One was a hair-tossing, crowd-surfing hard-rock band whose four brawny members looked as if they rock the weight room as mightily as they do their amps. Another was an innovative, rowdy rapper who -- with his large, Dayglo-attired live ensemble and black-lit stage -- looked as if he were the hip-hop answer to a head shop poster rack. And then there was the rather bookwormy, immobile band that sort of looked like a laid-back staff at any Minneapolis coffee shop.
With sharply hooked songs and coolly off-kilter guitar jams, though, the Prissy Clerks more than made up for their (in this case) glaring lack of stage antics and took top honors at Vita.mn’s Are You Local? contest Friday night at 7th Street Entry. The co-ed indie-rock quintet got to play a second set in the First Ave main room right after winning Friday. They will then go on to play the Vita.mn day party at the South by Southwest Conference in Austin, Texas, on March 16.
Prissy Clerks leader Clara Salyer, 19, at once beamed with pride and showed her nervousness as her band walked out as the announced winners. They were greeted mostly by cheers but also to a minor chorus of boos from fans of runners-up the Japhies, who were chanting their band’s name before the winner was revealed. Nothing like a rock show turning into a high-school jock rally.
The Japhies certainly had the livelier stage show. Frontman Reed Wilkerson jumped atop the crowd at the end, and bassist banged a floor-tom in the center of the crowd during the “Black Diamond”-like “Runaway.” Rapper Xavier Marquis’ set was arguably even wilder. His various backup/hype vocalists jumped around Marquis in their neon face paint, and his surprisingly metallic band pounded away, coolly mashing up of Silversun Pickups' "Lazy Eye" in the set highlight "Maybe Something."
But the judges favored the less-flashy Prissy Clerks, who had their own peculiar visual charm. Their babyfaced singer/guitairst and her accordion squeezing partner Emily Lazear, 18, made for a cute front line while the older male members stayed to the back, looking very workmen-like. They excitedly but steadily breezed through their main-room set despite the chaotic circumstances. As in the Entry, the Clerks especially won over the crowd with the swirly-guitar-laced, shoegazer-pop closer “No Sir.”

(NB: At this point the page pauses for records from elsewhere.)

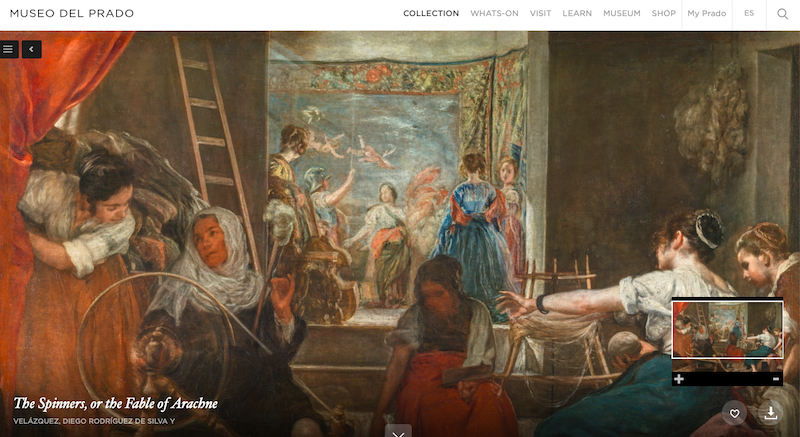Zoom out with the minus icon
Viewport: 800px width, 437px height.
click(x=776, y=379)
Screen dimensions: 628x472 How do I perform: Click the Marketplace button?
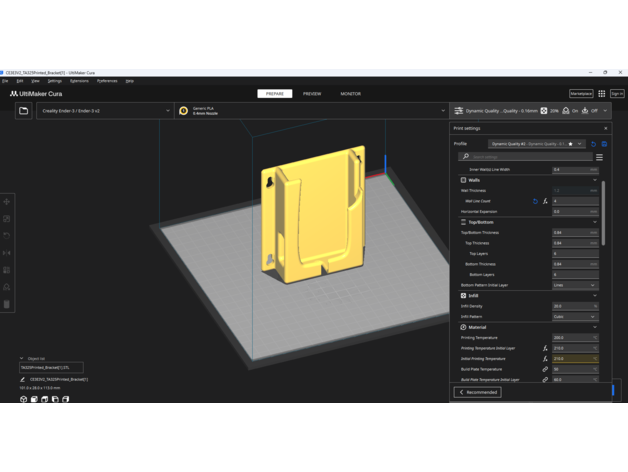point(581,94)
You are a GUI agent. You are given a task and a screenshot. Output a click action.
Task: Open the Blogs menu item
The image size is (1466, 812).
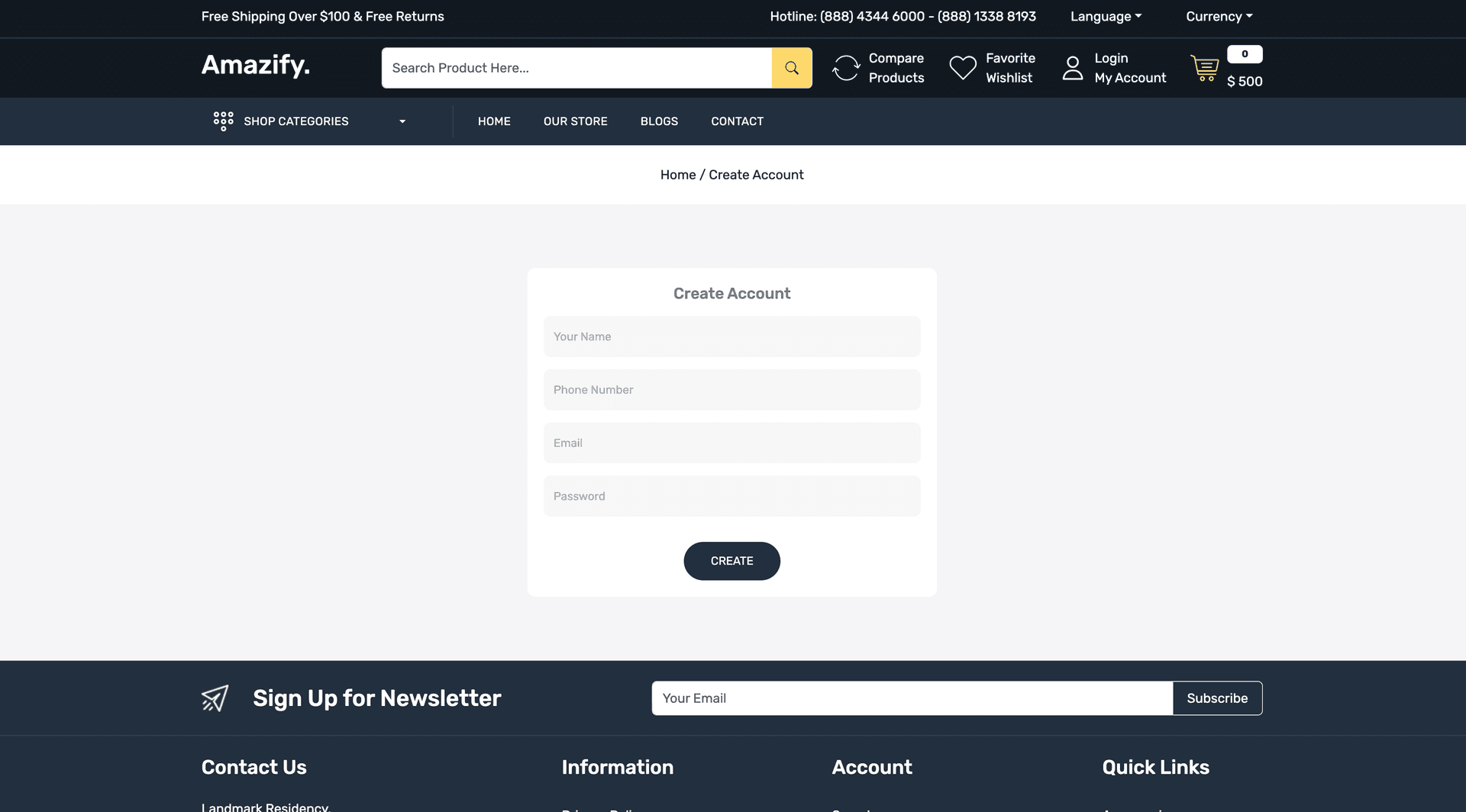(x=659, y=121)

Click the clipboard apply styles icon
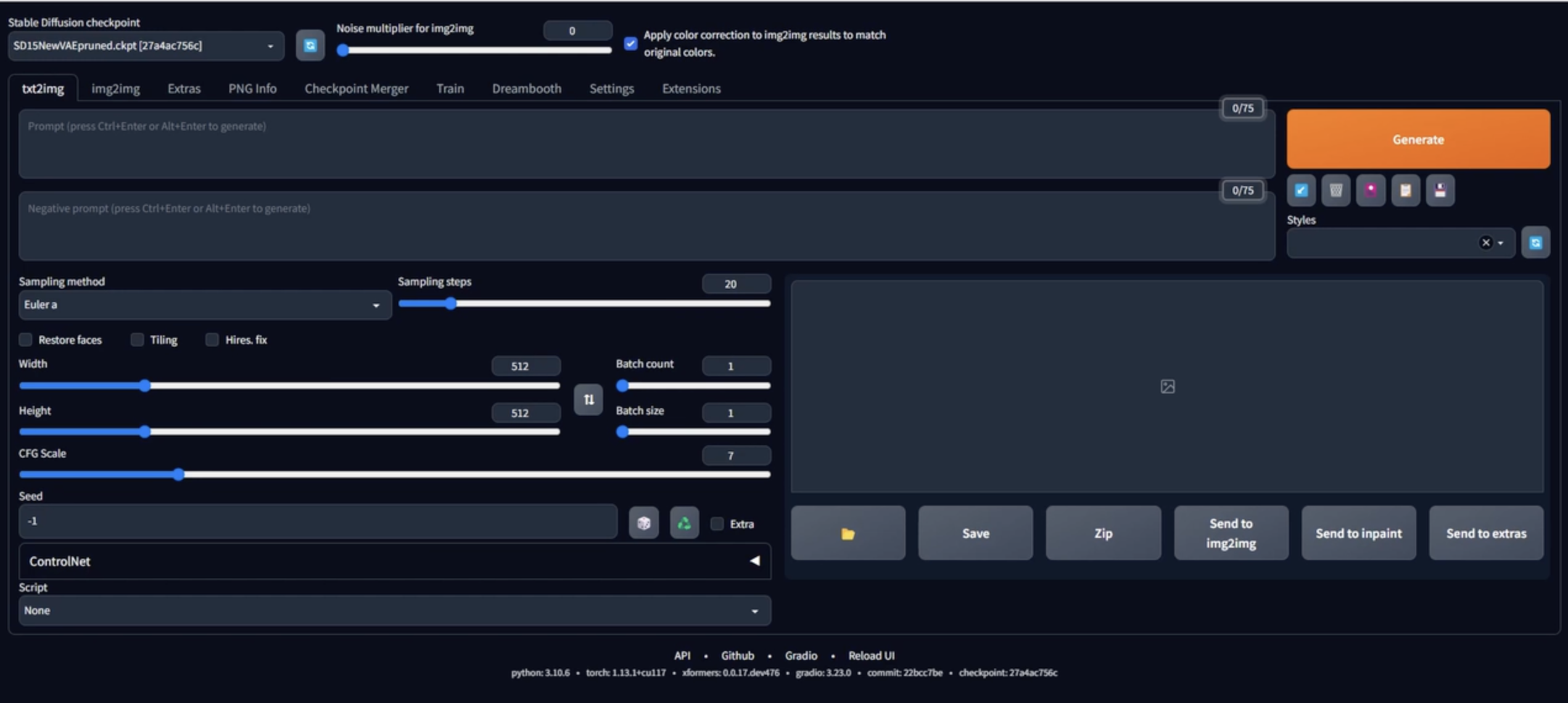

The best thing about the whole night was the fact that the bands were so vastly different, a trait that carried over to the rest of the main-room lineup. Fort Wilson Riot opened the show with its quirky, drum-machine-accompanied indie-pop, followed by the sweet, wallopinggarage-punk of Pink Mink. The Blind Shake made a big impression mid-show with its hard-blasting, two-guitar noise-punk, punctuated with high kicks better than we’ll probably see from David Lee Roth on May 19. Peter Wolf Crier took a semi-maniacal tear through the frazzled art-rock off last year’s album “Garden of Arms."
Transplanted indie-rapper Astronautalis, who relocated here from Seattle-via-Florida, delivered his first full main-room set to close out the night. It seemed like a fitting end, as he emphasized the Twin Cities scene’s anything-goes qualities – especially during his freestyle set – and brought out a high-profile pal from the new hood, Sims.It turly felt like he intended to answer the “Are You Local? question
“I’m so damn happy I moved here,” Astronautalis said several times as he noticed that most of the crowd stuck it out to the end. Yes, even including some of those disgruntled Japhies fans.